Lo notable es que no lo hicieron desde una voluntad programática. No fundaron una escuela, no redactaron un manifiesto, no buscaron la consagración. Pintaban porque les gustaba pintar, como dice uno de los textos de sala, y viajaron porque sintieron que el arte debía mirar hacia lo que se ignoraba: las culturas que estaban antes, los saberes del monte, los cuerpos no representados. En esa operación silenciosa —casi tímida— hay una fuerza que hoy resulta profundamente contemporánea.
La curadora, Marcela López Sastre, propone pensar ese viaje como un umbral. “Este grupo en 1940 experimenta en el territorio la búsqueda de una mirada propia. Sintetizan lo que podemos evidenciar en Salta como una producción situada que se piensa a sí misma desde esta historia que se escribe a partir de los encuentros y desencuentros con nuestra propia memoria.” La frase es precisa. El arte del norte no es una nota al pie de la historia del arte argentino. Es una historia posible que corre en paralelo, que a veces se cruza, y otras veces se hunde como un río subterráneo.
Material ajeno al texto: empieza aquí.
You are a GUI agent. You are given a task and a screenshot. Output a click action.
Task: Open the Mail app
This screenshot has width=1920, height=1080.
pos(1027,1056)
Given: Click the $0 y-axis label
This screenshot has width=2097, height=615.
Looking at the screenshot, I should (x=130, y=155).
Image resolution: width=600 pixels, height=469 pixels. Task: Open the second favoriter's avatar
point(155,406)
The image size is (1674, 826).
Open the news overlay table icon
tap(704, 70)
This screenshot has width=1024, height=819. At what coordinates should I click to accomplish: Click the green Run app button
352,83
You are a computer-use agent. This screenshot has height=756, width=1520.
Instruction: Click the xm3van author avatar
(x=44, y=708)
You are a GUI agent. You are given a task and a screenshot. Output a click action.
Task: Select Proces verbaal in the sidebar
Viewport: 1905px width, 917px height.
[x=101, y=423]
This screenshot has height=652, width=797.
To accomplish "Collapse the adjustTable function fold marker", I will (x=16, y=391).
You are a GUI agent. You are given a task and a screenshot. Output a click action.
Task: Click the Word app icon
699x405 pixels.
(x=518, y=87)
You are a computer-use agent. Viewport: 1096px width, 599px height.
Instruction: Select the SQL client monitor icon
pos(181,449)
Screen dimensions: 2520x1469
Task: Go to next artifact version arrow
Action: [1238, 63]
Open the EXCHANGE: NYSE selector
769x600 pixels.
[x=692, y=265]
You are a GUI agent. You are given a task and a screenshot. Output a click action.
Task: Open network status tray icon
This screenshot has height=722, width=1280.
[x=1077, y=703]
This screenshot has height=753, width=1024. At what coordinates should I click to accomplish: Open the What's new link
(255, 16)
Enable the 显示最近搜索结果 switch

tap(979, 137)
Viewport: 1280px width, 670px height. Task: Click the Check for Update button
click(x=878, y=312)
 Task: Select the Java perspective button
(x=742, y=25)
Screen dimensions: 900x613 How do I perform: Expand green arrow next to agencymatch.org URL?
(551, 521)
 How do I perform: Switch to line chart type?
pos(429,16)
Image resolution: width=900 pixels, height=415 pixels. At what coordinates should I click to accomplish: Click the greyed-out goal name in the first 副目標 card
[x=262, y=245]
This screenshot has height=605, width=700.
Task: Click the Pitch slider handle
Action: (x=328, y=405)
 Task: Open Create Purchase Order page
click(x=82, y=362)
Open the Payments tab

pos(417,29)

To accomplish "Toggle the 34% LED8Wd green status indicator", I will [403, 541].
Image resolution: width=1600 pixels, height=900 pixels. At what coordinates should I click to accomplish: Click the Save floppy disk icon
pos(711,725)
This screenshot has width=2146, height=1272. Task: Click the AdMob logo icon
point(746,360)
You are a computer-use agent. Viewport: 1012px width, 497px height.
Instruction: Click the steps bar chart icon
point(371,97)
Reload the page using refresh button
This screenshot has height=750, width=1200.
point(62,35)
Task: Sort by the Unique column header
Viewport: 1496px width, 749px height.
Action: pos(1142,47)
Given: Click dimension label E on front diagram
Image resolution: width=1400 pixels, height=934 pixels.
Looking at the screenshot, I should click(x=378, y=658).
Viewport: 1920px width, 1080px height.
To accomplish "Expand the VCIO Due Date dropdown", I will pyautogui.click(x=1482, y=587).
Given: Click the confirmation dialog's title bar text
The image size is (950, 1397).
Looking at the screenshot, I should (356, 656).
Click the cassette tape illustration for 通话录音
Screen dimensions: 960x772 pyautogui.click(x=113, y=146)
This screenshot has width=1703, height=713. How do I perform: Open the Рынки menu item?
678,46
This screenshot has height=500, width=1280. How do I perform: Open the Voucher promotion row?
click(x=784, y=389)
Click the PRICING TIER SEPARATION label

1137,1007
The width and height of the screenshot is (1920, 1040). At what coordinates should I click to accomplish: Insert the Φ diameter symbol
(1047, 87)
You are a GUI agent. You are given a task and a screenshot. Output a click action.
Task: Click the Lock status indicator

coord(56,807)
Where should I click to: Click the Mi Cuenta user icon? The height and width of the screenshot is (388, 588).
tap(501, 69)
Desde esa perspectiva, la presencia del Grupo Tartagal en el Palacio Libertad no solo es una reivindicación histórica. Es también una provocación: ¿qué otras genealogías artísticas han sido invisibilizadas por los centros? ¿Qué otros viajes iniciáticos quedaron fuera del canon? ¿Qué otras sacerdotisas escaparon del nazismo, cruzaron selvas disfrazadas de hombres y encontraron, en un rincón polvoriento del mundo, la posibilidad de volver a pintar?
La muestra, al fin, no ofrece respuestas. Y hace bien. Lo que hace —y eso no es poco— es instalar preguntas. Nos obliga a pensar qué miramos cuando miramos arte argentino. Y desde dónde lo miramos.